There are more nuances here, but it’s a good starting point.

Start with your income needs for the next year and multiply that by 7.

Then add in any additional funds needed for large travel plans, home or medical expenses or gifts you’d like to make.

This 7-year amount is what you need to hold in liquid and/or easily accessible funds.

These funds are where you will pull your income needs from throughout the year.

 

 

Structuring Your Portfolio

The Traditional Approach

This is a simpler approach that focuses on overall asset allocation.

The 7-year figure you calculated earlier will be your fixed income or bond allocation.

The remaining funds go into growth-oriented securities or stocks.

For example, let's say you have $1,000,000.

If you determine you need $300,000 to get you through the next seven years, that would mean 30% of your portfolio is allocated toward fixed income.

So you would maintain a 70% equities / 30% fixed income portfolio.

This allocation would then be periodically rebalanced and adjusted based on market conditions and your personal preferences and circumstances.


Fortress Financial Plan Approach

This income-based approach is our signature strategy at CSF.

The execution of this plan is more involved but, if properly implemented, it can result in a safer withdrawal strategy when compared to the traditional approach.

The idea is to structure your portfolio in a way where most of your expenses are covered by the income it generates.

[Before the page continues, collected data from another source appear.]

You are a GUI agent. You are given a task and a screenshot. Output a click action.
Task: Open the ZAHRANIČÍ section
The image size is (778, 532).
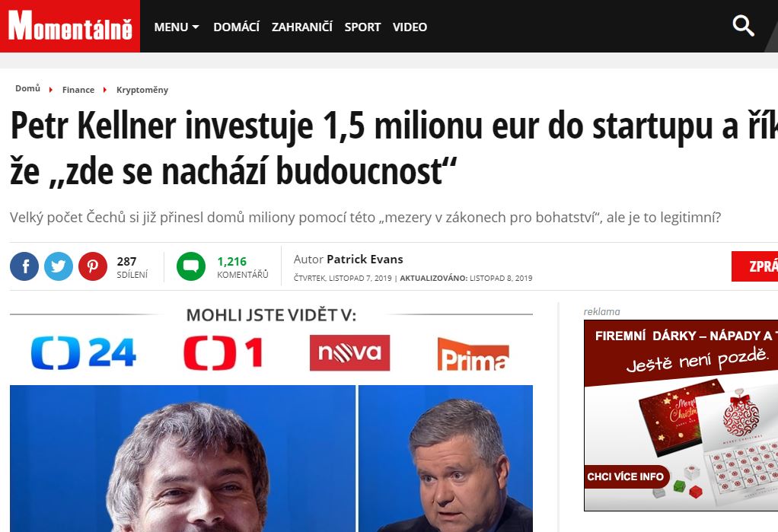301,27
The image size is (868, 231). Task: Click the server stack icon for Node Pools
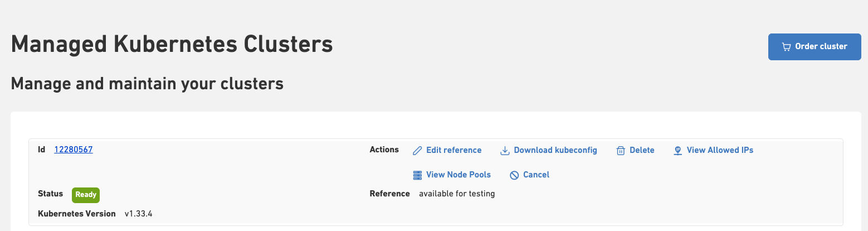coord(417,175)
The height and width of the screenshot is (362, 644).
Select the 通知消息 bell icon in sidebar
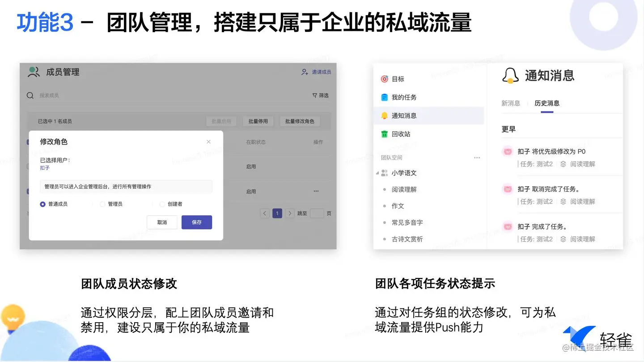(x=385, y=115)
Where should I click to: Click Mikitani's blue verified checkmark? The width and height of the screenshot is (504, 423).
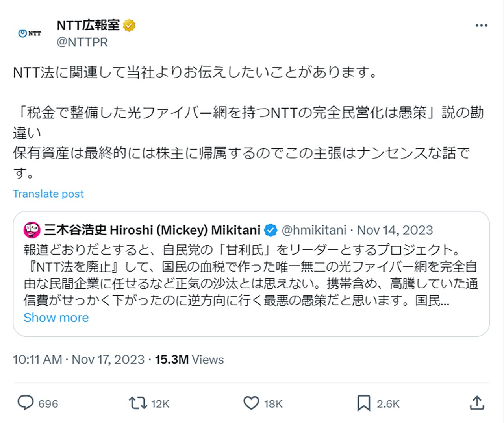271,230
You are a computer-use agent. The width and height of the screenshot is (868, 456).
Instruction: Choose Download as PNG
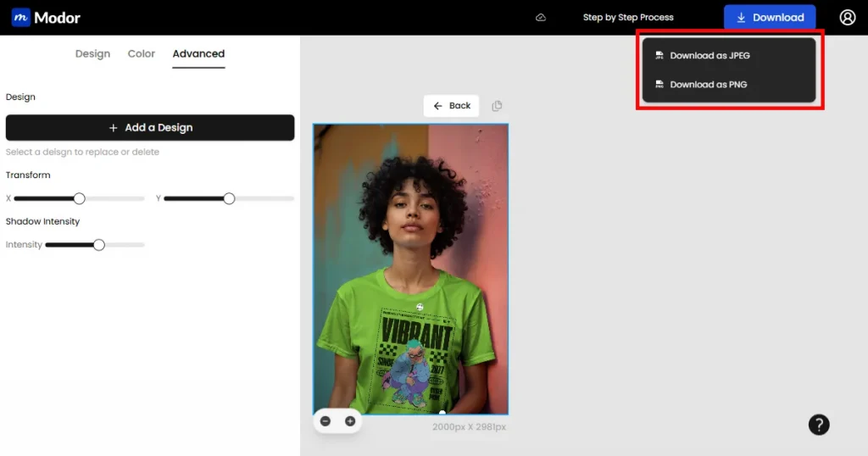coord(708,85)
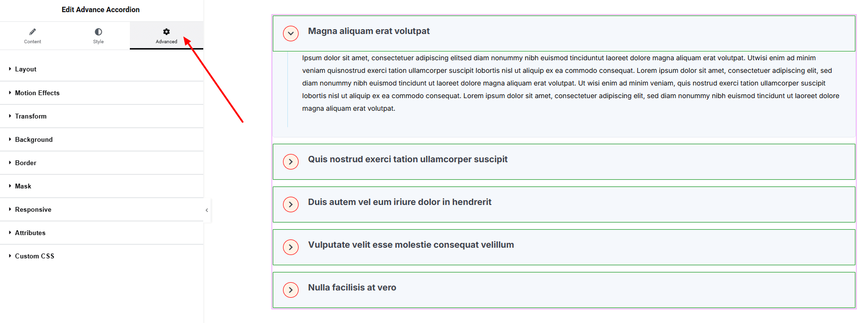Open the Responsive section
Image resolution: width=868 pixels, height=323 pixels.
tap(33, 209)
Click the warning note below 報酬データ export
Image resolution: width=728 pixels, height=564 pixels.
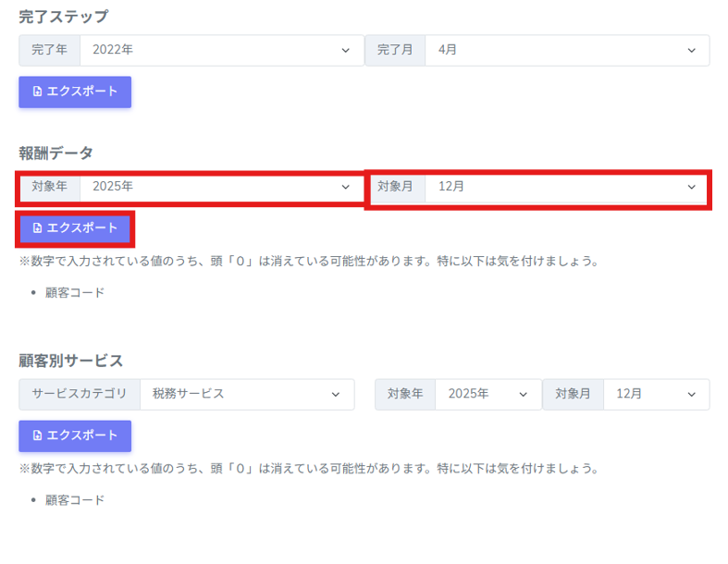(x=308, y=262)
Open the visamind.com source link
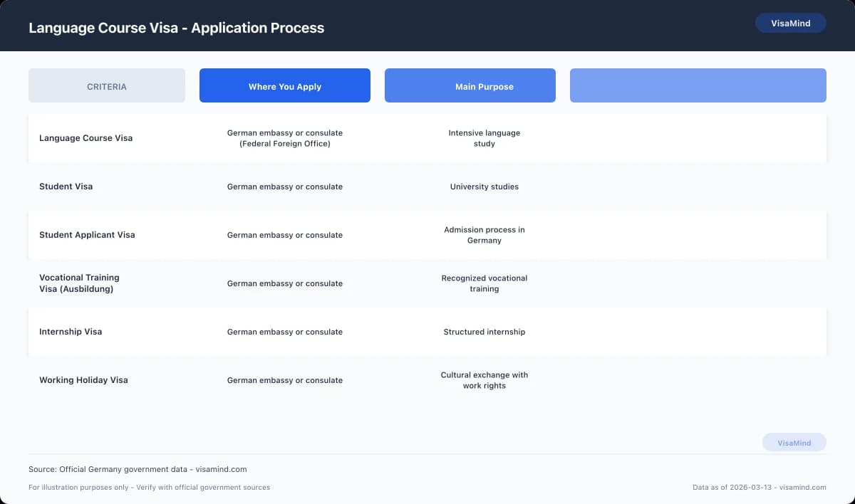 coord(221,469)
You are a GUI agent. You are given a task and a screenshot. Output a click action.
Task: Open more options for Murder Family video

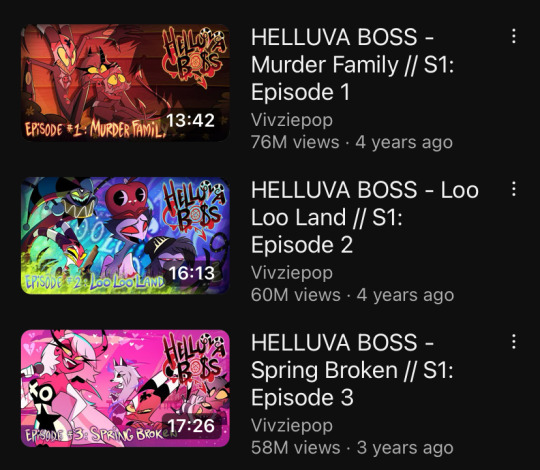pos(513,36)
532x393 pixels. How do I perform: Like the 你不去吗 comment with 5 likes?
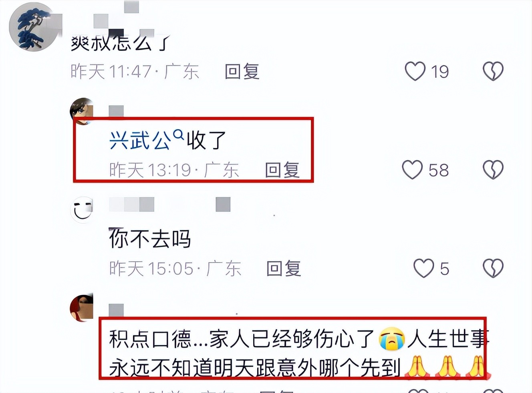point(423,268)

This lowers your need to access the principal even in down years and gives you extra peace of mind.

As an example, if you need $100,000 per year to maintain your lifestyle, we would want 70% to 80% of your cash needs to be covered by the income generated by your portfolio.

If you’d like to read more about it, check out “Fortress Financial Plan: What It Is and Why You Need One.”

 

 

Location, Location, Location

Keep in mind that asset location matters just as much as asset allocation!

Not all retirement money is taxed equally.

Tax-free funds, like in a Roth IRA or Roth 401(k), should be used strategically since these accounts usually represent a relatively small amount of your total portfolio.

These are best used as a safety valve or saved for longer to maximize tax-free growth.

Your taxable or brokerage account are there for flexibility.

You might owe capital gains tax once you liquidate which is often a lower rate than ordinary income.

Your tax-deferred funds in accounts like a Traditional IRA or 401(k), has never been taxed and will be hit with the highest tax which if your ordinary income tax rate.

Determining when to pull from these accounts depends greatly on your circumstances and your other income sources.

So, you need to have a clear plan for how you will actually draw from your accounts!

 

Other Important Considerations

This newsletter is already somewhat long, but it wouldn’t be complete without at least mentioning the other important considerations that are part of the spending stage of your life.

Taxes will likely be the largest expense in the early years of your retirement. You need to have a plan to keep as much of your hard-earned dollars as possible.

You need to have a plan to cover your long-term care expenses. If your goal is to self-insure, your plan needs to reflect that. 

Finally, if you managed to accumulate significant wealth, you need to have a clear plan to preserve and transfer it to the next generation.

I will certainly talk about these important topics in our next newsletters.

 


What Does This Mean for You?

The accumulation phase was about discipline and growth.

The distribution phase is about strategy and execution.

By replacing anxiety with a structured plan, you can confidently pivot from being a dedicated saver to a joyful spender. 

Your money has fulfilled its purpose.

You worked hard your whole life, and you need a plan to enjoy your golden years, worry and stress free!